Racconto di Camilla Baresani
Redazione – L’inganno amoroso sotto il sole di un’estate che lentamente volge verso il suo termine
Di sicuro, lui sta soffrendo più di me. Chiaro che gli manca da morire il mio sorriso, come quando mi implora: “Sorridi subito, perché dentro ho il buio e ho bisogno di farmi abbagliare dai tuoi denti”… E quando giura di vivere perché io gli chieda di allacciarmi il reggiseno, di tirarmi su la cerniera dall’osso sacro fino al collo, di chiudermi un braccialetto? Chissà quanto gli mancano questi gesti! I gesti mancano più delle parole. Poveretto, sarà cupo e triste come non mai.
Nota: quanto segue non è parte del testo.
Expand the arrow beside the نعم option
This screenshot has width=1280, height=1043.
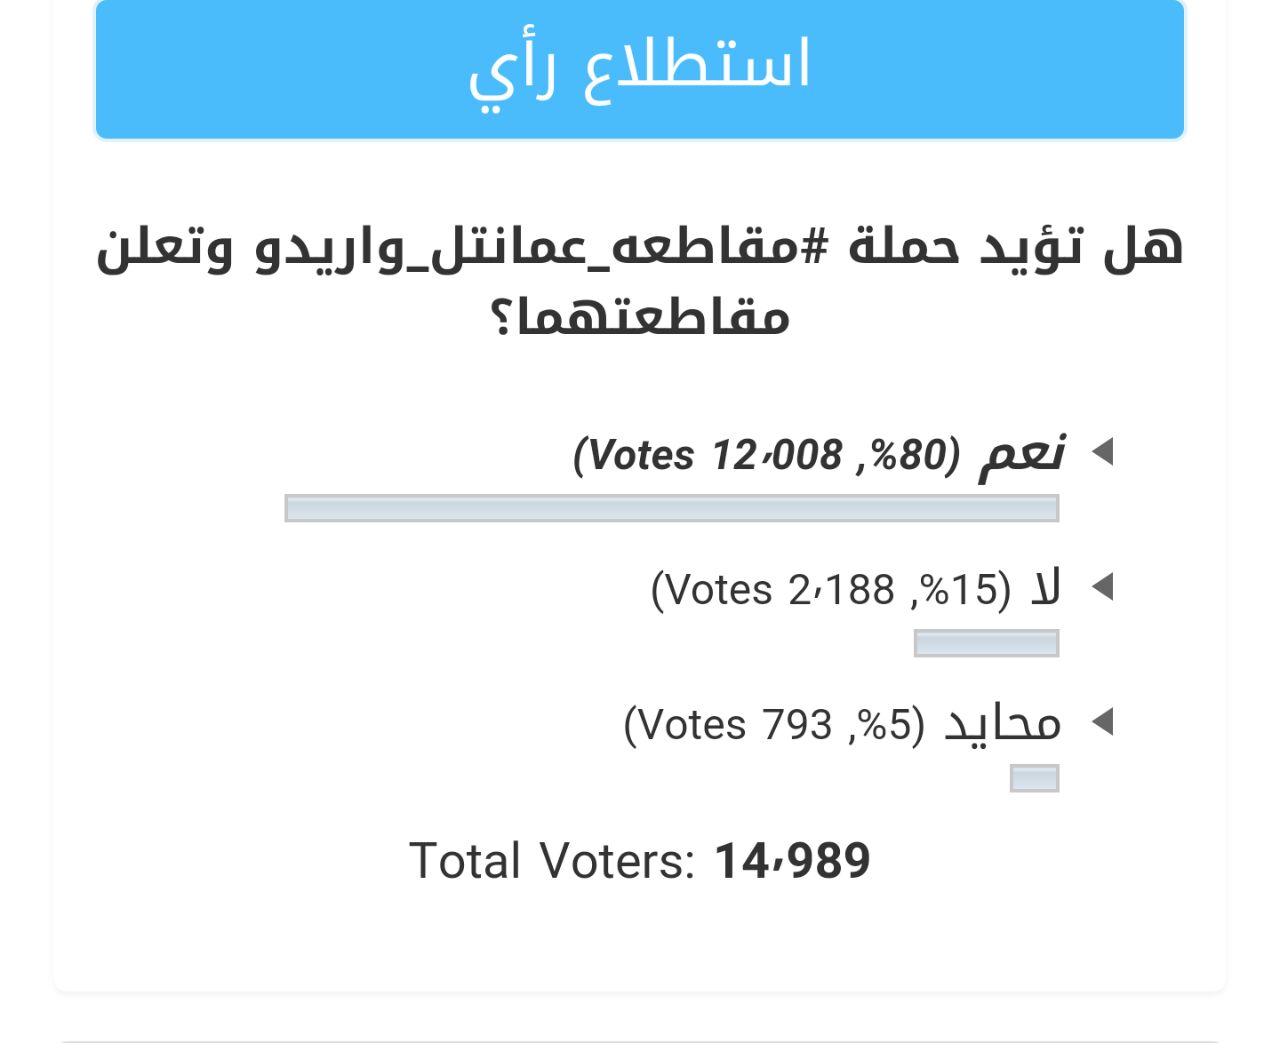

Va detto che io sono qui a godermi l’orizzonte del mare, adagiata su questi cuscini di spugna blu con profili bianchi, e attorno a me vedo solo giovani, bei corpi sodi, scattanti, e oltretutto c’è questa musica, meraviglioso smooth jazz al volume ideale che non disturba, e ora mi portano anche un estratto energetico di zenzero anguria e cavolo nero… Lui, invece, sarà in una situazione tipo leone in gabbia, si sforzerà di non pensarmi e stare finalmente con i figli e invece avrà addosso tutto il tempo la megera, e penserà a me, al confronto impietoso tra me e la rompiballe, e lei lo avrà recluso in un orrendo villaggio pieno di animatori scemi e bambini frignanti con la diarrea, circondato da papà e mamme che parlano solo di figli – e dove li mandi a scuola, e che dislessia ha il tuo, e che allergia ha il mio -, e attorno solo mariti stempiati con la pancia, mogli già un po’ rifatte, e ovviamente rifatte male…
Isabella si alzò con lentezza, come se temesse di cadere indietro per via di un capogiro. Era sola, sola al mare nel giorno di Ferragosto, stupidamente sola, come del resto era lui, lui pure era solo, solo con la moglie e i due figli, stupidamente solo. Non bisognerebbe mai separare le due metà di un grande amore, si disse sospirando così forte che le tremò il petto. Inciampò nella sdraio – che dolore al mignolo, che dolore! -, e le venne da maledire quel posto, quella sabbia, quella gente. Ma restò zitta, per non farsi deridere dal ragazzo sdraiato sotto l’ombrellone accanto al suo, che tra l’altro la stava guardando.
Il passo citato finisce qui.